## Texte à lire
Pendant longtemps, les élites légitimes, c’étaient les grandes écoles créées par la Convention, les grands corps d’ingénieurs ou de l’Administration, les individualités du barreau entrant en politique après avoir fait leur droit. Là encore, Maurice Hauriou sert de révélateur. Il rappelle que l’État républicain doit satisfaire à la prescription énoncée par l’article 6  de la Déclaration des droits de 1789 :

« Tous les citoyens […] sont également admissibles à toutes dignités, places et emplois publics, selon leur capacité et sans autre distinction que celle de leurs vertus et de leurs talents. »

À cette citation (donnée p. 724 du manuel), Hauriou ajoute aussitôt : « C’est l’administration qui appréciera la capacité, les vertus et les talents. » Il ne craint pas d’appeler « faveur administrative » cette promotion méritocratique, dont il ajoute qu’elle « ne peut guère être organisée méthodiquement dans une démocratie que grâce à un pouvoir administratif qui soit à la fois discrétionnaire et d’équité ». On est donc encore loin de la réglementation des concours de recrutement administratif, mais il est intéressant aujourd’hui de relire les termes employés par l’un des grands juristes de la IIIe République, à la fois administrativiste et constitutionnaliste, et source d’influence jusqu’aux débuts de la Ve République. Un pouvoir à la fois « discrétionnaire et d’équité » : jolie formule, qui dit beaucoup sur notre histoire et sur cet État « autolimité » dont on a parlé plus haut !

## Consigne A
D'après le texte à lire, quel article de la Déclaration des droits de 1789 l'État républicain doit-il respecter ?
## Consigne B
Recopiez le passage du texte à lire compris entre « À cette citation » et « plus haut ! », bornes incluses, en remplaçant « jolie formule » par « belle formule ».

## Données
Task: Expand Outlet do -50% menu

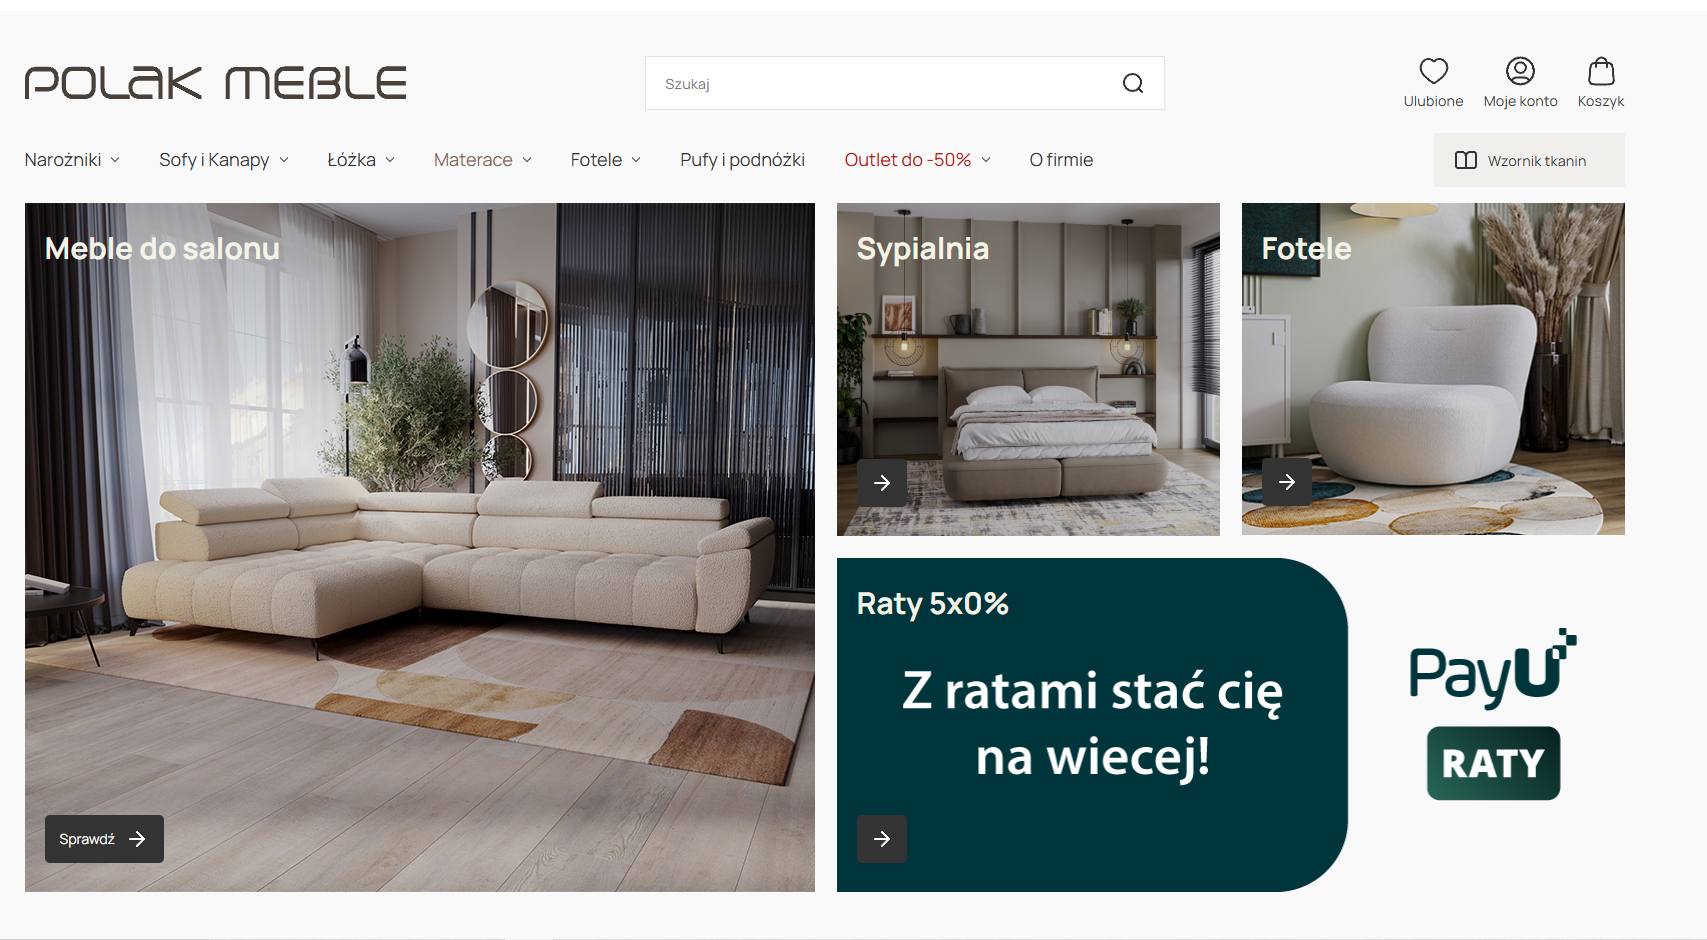Action: coord(917,160)
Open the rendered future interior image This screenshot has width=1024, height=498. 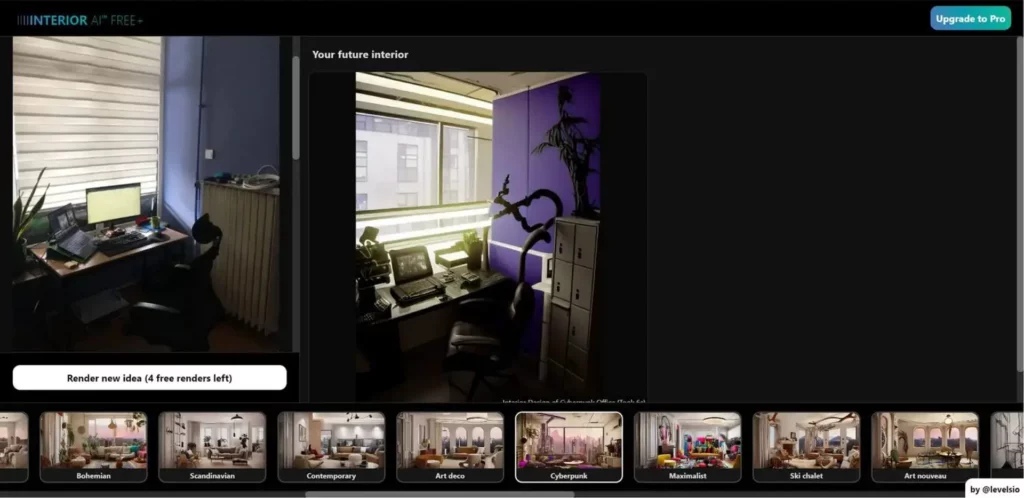[477, 237]
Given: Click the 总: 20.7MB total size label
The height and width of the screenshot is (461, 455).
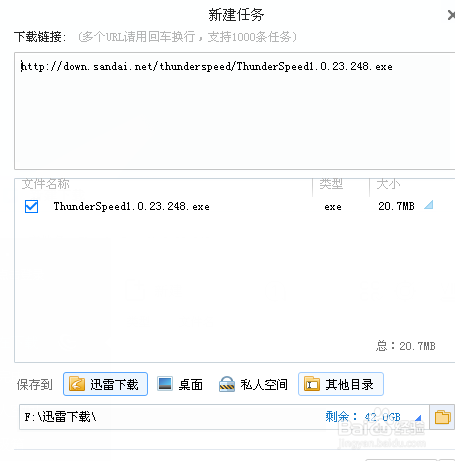Looking at the screenshot, I should click(x=406, y=346).
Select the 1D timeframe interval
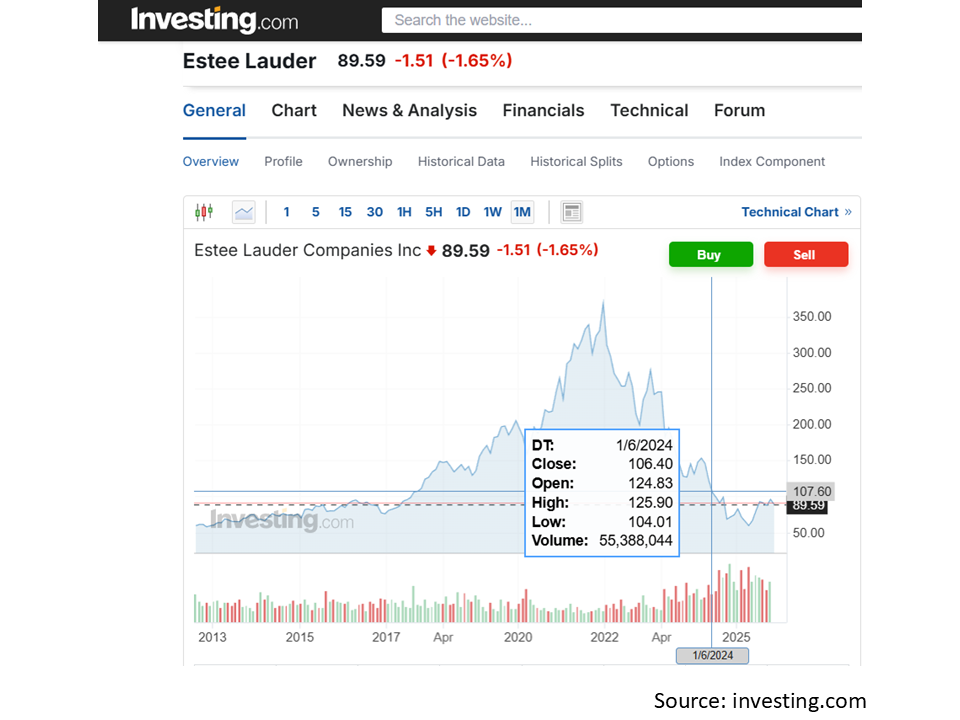Screen dimensions: 960x720 (463, 212)
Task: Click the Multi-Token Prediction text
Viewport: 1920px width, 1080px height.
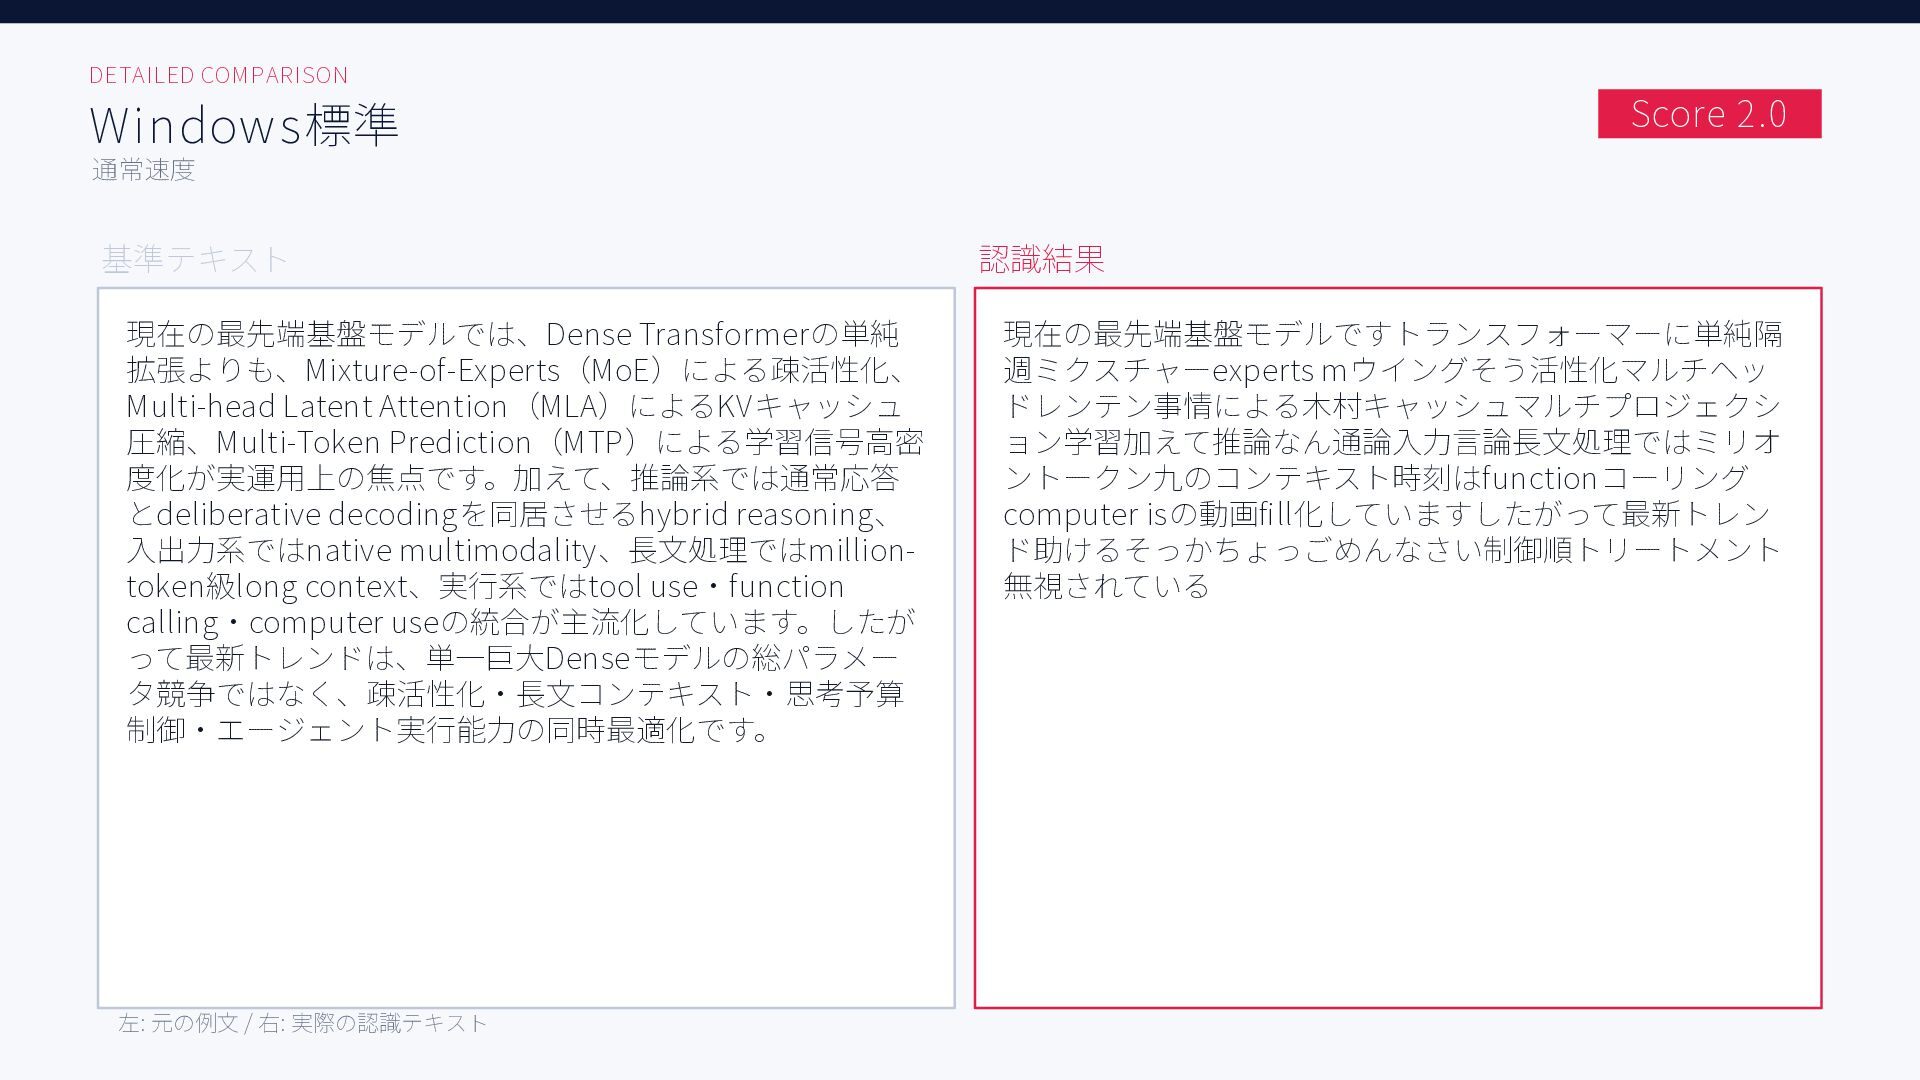Action: [x=374, y=442]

## Réponse A
L'article 6.

## Réponse B
À cette citation (donnée p. 724 du manuel), Hauriou ajoute aussitôt : « C’est l’administration qui appréciera la capacité, les vertus et les talents. » Il ne craint pas d’appeler « faveur administrative » cette promotion méritocratique, dont il ajoute qu’elle « ne peut guère être organisée méthodiquement dans une démocratie que grâce à un pouvoir administratif qui soit à la fois discrétionnaire et d’équité ». On est donc encore loin de la réglementation des concours de recrutement administratif, mais il est intéressant aujourd’hui de relire les termes employés par l’un des grands juristes de la IIIe République, à la fois administrativiste et constitutionnaliste, et source d’influence jusqu’aux débuts de la Ve République. Un pouvoir à la fois « discrétionnaire et d’équité » : belle formule, qui dit beaucoup sur notre histoire et sur cet État « autolimité » dont on a parlé plus haut !